Tools we find are most useful for gyro and that our clients use vary since martech covers such a wide range of areas. Popular tools include: Adobe, Salesforce and Oracle Marketing Cloud from a marketing automation/CRM perspective. Adobe, Google Analytics 360 for measurement and DemandBase platform for ABM.
As Martech and Adtech increasingly converge, the effect on B2B could be very powerful, and we see it as an opportunity to link up all touch points to ensure a more integrated approach to B2B marketing. The ability to target and create true individualized communications and experiences is there, the level of information we can capture on audiences is there, and the ability to control all engagement to known audiences is also there.
But few companies are linking and optimizing this fully in B2B. In areas such as programmatic integrated with dynamic creative and messaging platforms. The investment has been in tools that drive targeting and implementation of experiences, websites, apps and analytics.
The reality is most serve the same mass messages and repeated content and don’t create the unique experiences that data and technology allow. This is often due to the fact that it is resource intensive so greater development in automating this process would be invaluable to drive engagement with audiences at a deeper level.
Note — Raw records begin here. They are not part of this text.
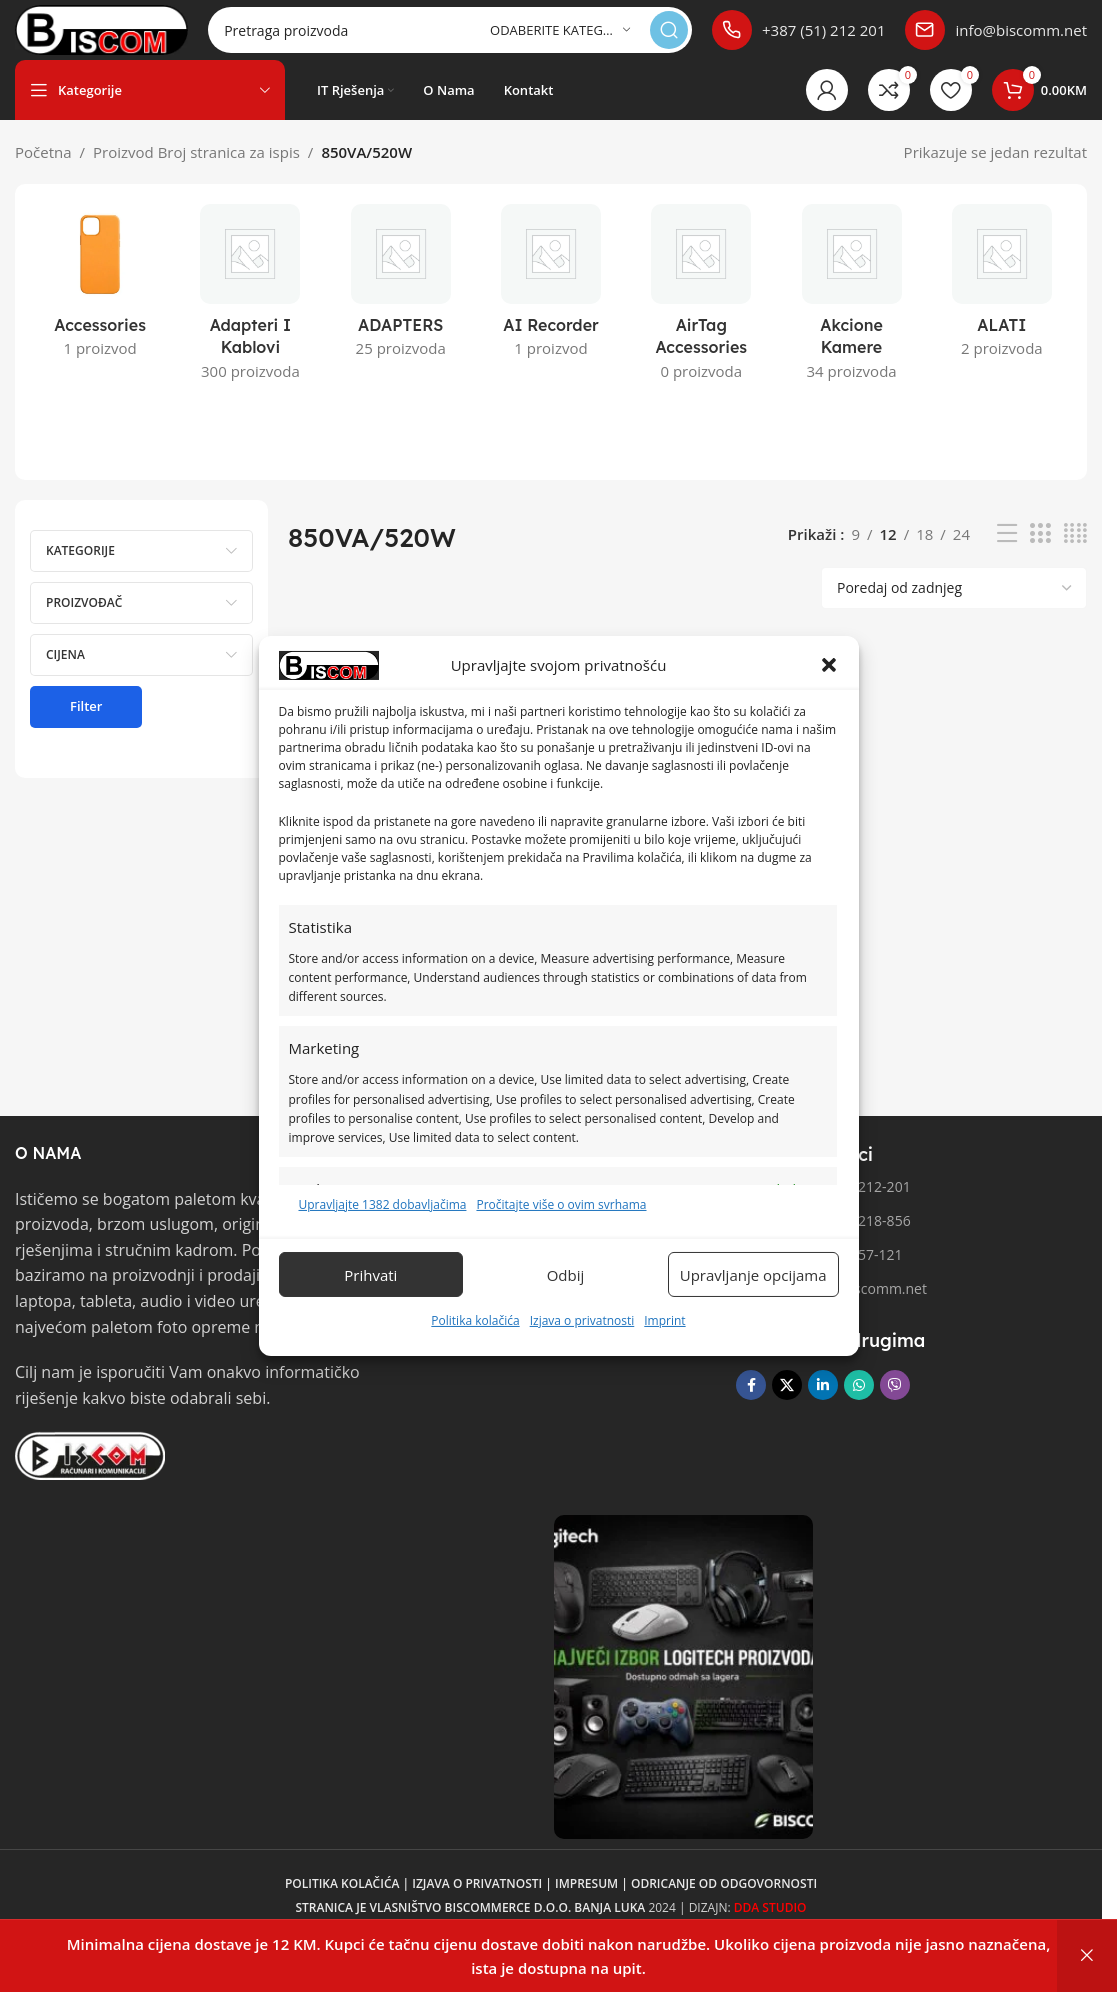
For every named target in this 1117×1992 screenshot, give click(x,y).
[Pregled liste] (1007, 553)
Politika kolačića (475, 1320)
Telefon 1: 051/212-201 (823, 1206)
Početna (43, 172)
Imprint (664, 1320)
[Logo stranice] (136, 38)
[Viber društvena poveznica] (895, 1405)
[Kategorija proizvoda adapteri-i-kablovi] (250, 318)
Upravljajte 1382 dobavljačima (383, 1204)
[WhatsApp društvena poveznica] (859, 1405)
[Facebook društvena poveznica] (751, 1405)
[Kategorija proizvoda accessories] (100, 307)
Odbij (566, 1275)
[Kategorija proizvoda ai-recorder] (551, 307)
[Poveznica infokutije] (803, 40)
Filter (86, 726)
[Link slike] (90, 1474)
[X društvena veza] (787, 1405)
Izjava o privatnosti (582, 1320)
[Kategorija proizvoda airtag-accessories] (701, 318)
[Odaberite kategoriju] (568, 40)
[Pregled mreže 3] (1040, 553)
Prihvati (370, 1275)
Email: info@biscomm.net (831, 1308)
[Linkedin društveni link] (823, 1405)
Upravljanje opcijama (753, 1275)
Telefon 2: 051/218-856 (823, 1240)
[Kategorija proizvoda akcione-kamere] (851, 318)
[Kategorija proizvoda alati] (1002, 307)
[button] (829, 665)
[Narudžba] (954, 608)
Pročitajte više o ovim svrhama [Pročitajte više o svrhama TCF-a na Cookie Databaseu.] (561, 1204)
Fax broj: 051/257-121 (819, 1274)
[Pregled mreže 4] (1075, 553)
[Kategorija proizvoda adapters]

What are some of the key metrics you see B2B brands using to evaluate marketing ROI — are they the right ones, and how do they influence then ones you use internally?
Measurement continues to be a challenge for B2B brands. Nielsen did a study which showed only 1 in 4 CMOs feel confident they can quantify ROI, with 70% planning to invest more in market analytics and attribution.
The reality is that currently they tend to measure the immediate impact of communications, and track engagement across the website, social and apps, but they are unable to analyze the combination of touchpoints and the impact they have individually and collectively on sales.
The key metrics tend to be your standard – reach (impressions), engagement (CTR, CPC), demand (usually measured by downloads of content, registration of events, requests for information – RR, CPR). Integration with sales data has been and remains a challenge and true attribution modelling is not as mature as it needs to be. The increasing complexity and diversity of the decision-making unit – particularly in enterprise targets – makes it unlikely we will ever achieve fully accurate attribution modelling in B2B.
To truly understand the effect of marketing on ROI (an increasing requirement for CMOs who have to prove marketing is working to the c-Suite) we need to help clients improve their ability to integrate the evaluation of all tactics, integrate sales data and use advanced modelling to build an effective attribution model.
What are some of your go-to sources that inspire your creativity and strategic thinking that you’d recommend to B2B CMOs?
I think championing listening and observing is the best advice for inspiration in these times when it feels like there is no time to reflect and create a relevant impression, that enhances your sensitivity to people and things.